- _RECORDS PROVIDED_:
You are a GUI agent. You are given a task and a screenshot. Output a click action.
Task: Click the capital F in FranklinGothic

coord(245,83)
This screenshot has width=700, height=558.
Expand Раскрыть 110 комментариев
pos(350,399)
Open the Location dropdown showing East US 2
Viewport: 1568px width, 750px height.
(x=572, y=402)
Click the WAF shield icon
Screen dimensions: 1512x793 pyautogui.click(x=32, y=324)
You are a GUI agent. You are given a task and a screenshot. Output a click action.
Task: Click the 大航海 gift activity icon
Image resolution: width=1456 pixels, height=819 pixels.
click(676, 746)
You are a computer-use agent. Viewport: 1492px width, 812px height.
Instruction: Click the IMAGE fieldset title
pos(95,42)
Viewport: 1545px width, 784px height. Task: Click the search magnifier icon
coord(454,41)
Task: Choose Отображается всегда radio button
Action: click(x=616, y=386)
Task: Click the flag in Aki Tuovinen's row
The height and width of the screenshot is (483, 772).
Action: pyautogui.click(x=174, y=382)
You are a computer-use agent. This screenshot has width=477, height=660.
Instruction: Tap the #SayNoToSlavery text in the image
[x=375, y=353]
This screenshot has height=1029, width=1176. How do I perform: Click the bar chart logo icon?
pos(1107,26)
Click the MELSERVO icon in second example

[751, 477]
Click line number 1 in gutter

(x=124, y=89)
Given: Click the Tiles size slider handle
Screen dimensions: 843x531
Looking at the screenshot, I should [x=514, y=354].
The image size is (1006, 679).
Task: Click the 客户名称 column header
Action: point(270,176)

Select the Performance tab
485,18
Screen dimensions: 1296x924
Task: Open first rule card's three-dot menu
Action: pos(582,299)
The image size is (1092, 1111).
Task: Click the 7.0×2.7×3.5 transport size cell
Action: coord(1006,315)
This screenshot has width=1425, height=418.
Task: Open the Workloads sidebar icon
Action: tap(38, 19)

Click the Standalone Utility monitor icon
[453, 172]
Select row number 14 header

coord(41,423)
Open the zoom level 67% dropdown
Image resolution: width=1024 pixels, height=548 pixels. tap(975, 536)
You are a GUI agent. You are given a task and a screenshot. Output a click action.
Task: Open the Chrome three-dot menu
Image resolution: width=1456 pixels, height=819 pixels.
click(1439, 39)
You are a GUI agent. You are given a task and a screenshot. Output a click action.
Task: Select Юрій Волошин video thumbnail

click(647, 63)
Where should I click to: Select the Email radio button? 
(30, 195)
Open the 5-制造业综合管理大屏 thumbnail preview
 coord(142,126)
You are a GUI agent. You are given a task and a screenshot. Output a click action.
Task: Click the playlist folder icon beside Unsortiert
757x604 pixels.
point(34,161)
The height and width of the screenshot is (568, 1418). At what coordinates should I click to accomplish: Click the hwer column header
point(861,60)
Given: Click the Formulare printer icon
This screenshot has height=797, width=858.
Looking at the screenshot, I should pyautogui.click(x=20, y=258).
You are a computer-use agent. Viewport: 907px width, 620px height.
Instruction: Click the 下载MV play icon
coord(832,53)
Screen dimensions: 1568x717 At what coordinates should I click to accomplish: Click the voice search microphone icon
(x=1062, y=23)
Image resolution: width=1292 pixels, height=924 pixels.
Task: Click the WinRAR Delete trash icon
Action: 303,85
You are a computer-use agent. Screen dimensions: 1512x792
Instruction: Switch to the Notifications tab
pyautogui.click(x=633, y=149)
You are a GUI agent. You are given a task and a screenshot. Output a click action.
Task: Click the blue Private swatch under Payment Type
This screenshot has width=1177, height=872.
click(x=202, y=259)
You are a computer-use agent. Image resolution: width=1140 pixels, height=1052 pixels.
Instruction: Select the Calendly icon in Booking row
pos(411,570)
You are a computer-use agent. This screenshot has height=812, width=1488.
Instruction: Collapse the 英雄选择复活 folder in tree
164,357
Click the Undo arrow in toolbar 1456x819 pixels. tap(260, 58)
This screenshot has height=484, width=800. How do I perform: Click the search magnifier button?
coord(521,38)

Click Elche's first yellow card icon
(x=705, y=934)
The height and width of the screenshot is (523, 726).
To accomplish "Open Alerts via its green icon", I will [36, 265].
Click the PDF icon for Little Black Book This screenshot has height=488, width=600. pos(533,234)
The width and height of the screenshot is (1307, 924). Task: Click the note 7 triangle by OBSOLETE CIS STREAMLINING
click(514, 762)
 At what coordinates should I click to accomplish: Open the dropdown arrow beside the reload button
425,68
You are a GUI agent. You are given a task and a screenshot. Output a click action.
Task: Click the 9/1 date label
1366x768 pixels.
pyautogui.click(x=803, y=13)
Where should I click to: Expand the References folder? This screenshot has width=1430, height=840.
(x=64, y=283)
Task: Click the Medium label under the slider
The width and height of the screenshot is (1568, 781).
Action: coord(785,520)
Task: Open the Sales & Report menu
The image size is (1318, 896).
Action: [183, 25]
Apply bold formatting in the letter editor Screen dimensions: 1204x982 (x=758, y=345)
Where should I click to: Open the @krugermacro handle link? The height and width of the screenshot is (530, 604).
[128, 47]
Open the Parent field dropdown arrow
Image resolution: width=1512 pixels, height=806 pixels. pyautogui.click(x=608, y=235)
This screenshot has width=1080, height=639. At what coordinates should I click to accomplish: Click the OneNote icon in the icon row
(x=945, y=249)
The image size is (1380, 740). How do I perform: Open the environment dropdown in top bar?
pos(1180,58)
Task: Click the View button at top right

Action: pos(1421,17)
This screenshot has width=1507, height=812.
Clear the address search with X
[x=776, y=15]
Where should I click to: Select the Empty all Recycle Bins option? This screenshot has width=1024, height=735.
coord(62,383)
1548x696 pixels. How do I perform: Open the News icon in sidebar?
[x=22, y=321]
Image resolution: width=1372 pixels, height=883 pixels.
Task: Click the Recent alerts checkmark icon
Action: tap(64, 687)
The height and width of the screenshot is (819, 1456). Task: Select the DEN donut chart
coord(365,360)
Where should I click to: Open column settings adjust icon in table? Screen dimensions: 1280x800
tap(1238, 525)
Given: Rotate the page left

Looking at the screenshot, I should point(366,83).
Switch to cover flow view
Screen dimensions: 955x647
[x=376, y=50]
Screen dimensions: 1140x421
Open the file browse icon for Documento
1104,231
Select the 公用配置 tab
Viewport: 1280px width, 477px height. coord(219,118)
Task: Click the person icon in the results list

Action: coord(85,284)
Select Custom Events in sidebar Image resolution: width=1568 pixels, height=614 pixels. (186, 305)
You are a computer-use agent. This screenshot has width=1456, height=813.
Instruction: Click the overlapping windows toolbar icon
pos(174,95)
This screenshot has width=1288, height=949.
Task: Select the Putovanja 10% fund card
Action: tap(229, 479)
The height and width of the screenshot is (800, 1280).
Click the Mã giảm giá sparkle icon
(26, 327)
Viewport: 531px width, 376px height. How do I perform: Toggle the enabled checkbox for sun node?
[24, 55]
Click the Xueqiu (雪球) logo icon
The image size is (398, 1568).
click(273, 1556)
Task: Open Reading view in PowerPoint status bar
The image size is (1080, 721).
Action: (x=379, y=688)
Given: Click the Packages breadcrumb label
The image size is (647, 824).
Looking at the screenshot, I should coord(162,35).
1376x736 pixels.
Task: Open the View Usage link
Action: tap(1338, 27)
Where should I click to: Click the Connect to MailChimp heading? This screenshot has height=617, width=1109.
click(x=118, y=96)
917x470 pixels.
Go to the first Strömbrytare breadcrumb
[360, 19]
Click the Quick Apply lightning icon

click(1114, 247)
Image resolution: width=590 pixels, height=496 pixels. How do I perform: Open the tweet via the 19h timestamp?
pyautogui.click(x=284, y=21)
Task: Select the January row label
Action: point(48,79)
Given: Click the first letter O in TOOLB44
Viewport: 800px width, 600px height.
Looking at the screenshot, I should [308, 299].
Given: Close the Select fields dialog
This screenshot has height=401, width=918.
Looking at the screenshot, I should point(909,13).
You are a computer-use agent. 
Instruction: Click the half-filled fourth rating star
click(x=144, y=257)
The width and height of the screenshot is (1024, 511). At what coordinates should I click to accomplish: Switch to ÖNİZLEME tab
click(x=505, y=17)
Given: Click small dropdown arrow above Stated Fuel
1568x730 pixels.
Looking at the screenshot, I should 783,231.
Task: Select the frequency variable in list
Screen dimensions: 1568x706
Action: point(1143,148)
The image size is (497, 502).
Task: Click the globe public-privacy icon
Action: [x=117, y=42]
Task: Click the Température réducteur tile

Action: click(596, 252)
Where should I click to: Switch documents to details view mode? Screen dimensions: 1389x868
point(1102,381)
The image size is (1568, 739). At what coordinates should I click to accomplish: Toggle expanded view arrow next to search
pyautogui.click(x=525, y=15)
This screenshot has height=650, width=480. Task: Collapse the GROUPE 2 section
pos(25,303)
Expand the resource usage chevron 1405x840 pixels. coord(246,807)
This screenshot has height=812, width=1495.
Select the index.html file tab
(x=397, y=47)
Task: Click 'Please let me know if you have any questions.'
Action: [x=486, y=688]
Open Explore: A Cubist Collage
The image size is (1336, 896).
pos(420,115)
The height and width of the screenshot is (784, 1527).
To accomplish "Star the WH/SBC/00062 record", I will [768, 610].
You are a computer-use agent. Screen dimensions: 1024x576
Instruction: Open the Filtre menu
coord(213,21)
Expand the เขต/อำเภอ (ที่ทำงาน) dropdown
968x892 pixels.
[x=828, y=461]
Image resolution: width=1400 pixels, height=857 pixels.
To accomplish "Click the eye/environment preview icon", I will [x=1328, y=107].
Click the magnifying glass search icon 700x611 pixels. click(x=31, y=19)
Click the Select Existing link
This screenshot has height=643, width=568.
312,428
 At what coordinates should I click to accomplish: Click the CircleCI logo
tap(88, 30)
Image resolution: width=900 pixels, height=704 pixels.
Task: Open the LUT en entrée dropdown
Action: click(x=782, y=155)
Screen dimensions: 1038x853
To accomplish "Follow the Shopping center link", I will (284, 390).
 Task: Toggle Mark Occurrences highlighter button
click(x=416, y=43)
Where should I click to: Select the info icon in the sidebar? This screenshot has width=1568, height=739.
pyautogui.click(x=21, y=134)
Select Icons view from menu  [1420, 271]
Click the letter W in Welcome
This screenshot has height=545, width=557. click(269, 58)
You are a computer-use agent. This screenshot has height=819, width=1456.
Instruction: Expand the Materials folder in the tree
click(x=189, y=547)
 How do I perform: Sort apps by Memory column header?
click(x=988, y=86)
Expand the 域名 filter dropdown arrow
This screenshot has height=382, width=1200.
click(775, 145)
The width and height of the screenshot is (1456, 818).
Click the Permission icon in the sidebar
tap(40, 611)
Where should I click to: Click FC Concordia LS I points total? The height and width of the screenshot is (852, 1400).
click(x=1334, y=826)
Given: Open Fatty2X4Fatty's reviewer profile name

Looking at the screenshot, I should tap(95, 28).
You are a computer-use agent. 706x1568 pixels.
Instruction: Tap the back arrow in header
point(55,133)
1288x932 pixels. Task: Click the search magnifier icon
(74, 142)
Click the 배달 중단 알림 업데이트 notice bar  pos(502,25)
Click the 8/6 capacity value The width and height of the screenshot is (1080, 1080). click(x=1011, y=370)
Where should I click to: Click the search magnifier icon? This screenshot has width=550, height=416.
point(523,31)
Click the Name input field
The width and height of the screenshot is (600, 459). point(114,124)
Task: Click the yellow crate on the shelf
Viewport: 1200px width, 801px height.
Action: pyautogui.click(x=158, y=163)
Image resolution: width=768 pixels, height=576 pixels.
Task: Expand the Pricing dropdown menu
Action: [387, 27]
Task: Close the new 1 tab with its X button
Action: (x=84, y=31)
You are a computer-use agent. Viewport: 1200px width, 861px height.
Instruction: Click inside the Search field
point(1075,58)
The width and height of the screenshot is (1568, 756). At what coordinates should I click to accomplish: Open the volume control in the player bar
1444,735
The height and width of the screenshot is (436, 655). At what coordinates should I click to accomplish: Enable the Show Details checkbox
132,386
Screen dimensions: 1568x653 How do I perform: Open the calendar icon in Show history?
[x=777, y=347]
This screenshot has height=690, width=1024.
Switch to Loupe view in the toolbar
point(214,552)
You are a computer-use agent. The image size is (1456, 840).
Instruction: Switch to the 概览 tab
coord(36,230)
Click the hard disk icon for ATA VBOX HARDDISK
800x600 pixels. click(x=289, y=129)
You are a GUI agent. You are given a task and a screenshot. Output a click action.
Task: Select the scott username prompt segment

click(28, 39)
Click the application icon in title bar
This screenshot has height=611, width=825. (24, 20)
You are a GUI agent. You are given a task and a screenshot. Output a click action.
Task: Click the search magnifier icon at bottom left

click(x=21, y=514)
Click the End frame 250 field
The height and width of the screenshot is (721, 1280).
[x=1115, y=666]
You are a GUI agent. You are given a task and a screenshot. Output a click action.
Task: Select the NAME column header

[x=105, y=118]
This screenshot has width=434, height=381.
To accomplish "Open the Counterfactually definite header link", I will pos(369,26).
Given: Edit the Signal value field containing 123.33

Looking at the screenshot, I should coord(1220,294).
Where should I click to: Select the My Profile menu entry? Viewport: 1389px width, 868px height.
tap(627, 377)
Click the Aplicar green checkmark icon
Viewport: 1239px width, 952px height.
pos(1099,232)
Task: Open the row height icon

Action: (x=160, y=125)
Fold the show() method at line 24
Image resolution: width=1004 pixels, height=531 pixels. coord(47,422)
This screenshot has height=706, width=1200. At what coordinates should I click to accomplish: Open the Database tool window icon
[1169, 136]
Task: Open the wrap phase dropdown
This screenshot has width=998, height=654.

- _WHAT TO DO_: Find every line in the material above that contains the string "preview", matching case, and copy each of those lines in full.

- _SOLUTION FOR THIS PROBLEM_:
Open the 5-制造业综合管理大屏 thumbnail preview
To accomplish "Click the eye/environment preview icon", I will [x=1328, y=107].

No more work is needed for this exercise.